Dr Campbell said: “We are deeply concerned that this ACT Budget funds some services for only one or two years. This means organisations, their staff and their clients have no future certainty. This contributes to high rates of anxiety and staff turnover and makes the work of the community sector very challenging.
“More broadly, we are disappointed to see that investment in community services does not appear to be part of the ACT Government’s strategy to emerge from the COVID-19 health and economic crisis.
“For example, we would like to have seen more investment in community-based early intervention services that prevent people from entering the justice system.
“There is little new spending in this Budget directly targeting vulnerable and disadvantaged groups, including people with disability, older people and carers, despite these people being among the most impacted by COVID-19.
“The health care and social assistance sector is one of the largest and fastest growing industries in the ACT as we try to meet the needs of a rapidly expanding and diverse population and an increasing population of older Canberrans.
“We are struggling to meet demand, particularly following COVID-19. In the most recent National Survey of Community Sector Workers, 58% reported that poverty and disadvantage had increased among the people accessing their services; 84% reported demand in the community either ‘increased’ or ‘increased significantly’; and less than 4% reported that they were completely able to meet demand.
“The community sector also makes an important economic contribution.

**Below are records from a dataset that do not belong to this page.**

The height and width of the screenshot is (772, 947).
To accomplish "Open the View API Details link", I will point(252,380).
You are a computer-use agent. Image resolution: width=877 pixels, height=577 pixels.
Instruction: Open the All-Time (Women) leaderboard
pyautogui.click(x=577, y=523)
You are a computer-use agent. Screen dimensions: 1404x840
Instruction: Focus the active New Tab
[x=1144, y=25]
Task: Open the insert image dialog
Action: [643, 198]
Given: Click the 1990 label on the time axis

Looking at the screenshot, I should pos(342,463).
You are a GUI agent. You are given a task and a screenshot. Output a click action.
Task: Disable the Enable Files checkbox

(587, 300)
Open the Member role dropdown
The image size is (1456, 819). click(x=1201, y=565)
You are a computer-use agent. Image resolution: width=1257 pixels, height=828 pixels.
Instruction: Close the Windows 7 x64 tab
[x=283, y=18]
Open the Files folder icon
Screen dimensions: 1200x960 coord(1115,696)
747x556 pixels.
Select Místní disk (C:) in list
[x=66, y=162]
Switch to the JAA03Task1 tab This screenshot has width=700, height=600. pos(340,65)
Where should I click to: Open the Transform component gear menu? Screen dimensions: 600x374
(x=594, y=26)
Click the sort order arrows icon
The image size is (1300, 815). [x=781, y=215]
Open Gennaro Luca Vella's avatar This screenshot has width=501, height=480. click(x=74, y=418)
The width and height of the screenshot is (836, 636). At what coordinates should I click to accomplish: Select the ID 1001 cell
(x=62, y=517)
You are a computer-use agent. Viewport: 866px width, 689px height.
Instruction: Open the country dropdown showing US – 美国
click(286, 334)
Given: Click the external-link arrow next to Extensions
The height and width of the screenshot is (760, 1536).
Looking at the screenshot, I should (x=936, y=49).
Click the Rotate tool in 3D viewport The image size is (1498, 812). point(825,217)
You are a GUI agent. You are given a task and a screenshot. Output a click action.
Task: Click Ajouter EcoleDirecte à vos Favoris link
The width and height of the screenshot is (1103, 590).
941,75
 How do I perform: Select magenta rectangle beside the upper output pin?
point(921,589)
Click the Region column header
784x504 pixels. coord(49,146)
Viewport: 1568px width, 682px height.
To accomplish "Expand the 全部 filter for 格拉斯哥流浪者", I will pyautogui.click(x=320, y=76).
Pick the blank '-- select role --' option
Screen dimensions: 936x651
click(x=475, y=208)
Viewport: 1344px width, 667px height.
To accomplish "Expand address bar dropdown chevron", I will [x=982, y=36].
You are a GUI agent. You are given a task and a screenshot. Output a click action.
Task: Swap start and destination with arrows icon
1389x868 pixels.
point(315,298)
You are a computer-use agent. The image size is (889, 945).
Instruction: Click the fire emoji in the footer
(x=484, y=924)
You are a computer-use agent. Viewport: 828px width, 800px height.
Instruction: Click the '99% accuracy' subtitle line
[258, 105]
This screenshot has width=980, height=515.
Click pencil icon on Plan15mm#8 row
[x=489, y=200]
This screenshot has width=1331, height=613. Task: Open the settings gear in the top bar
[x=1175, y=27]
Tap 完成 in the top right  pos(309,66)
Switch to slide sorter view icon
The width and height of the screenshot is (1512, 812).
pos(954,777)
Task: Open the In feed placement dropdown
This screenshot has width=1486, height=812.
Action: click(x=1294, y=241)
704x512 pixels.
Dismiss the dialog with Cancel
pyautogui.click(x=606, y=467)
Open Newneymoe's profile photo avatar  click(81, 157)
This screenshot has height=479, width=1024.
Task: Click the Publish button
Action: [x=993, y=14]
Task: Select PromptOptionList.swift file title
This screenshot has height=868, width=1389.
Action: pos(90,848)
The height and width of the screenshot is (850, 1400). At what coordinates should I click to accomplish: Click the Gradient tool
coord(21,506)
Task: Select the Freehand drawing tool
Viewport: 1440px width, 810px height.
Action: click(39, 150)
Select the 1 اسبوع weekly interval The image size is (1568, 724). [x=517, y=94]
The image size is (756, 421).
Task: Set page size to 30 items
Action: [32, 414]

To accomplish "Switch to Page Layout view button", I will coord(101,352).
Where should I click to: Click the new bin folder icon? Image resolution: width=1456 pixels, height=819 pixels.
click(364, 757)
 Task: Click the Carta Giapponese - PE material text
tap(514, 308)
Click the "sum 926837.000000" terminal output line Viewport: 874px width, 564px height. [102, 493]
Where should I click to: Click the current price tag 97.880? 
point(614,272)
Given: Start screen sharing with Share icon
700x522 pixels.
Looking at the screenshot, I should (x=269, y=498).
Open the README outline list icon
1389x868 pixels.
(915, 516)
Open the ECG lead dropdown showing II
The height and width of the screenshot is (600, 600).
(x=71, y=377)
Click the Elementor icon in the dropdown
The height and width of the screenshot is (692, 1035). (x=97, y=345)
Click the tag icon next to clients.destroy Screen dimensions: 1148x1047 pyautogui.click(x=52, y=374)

For every $1 a year invested in childcare, we can achieve an annual GDP increase of around $5, and community service organisations in the ACT make a contribution of $2.2 billion to the ACT economy.
“One ray of hope is the Knowledge Capital – Future Jobs Fund announced in today’s Budget. As a growing sector, and a major creator of jobs and economic growth, we urge the ACT Government to ensure that the needs of the health and community sector are included in the Future Jobs Fund program,” Dr Campbell said.
ACTCOSS advocates for social justice in the ACT and represents not-for-profit community organisations.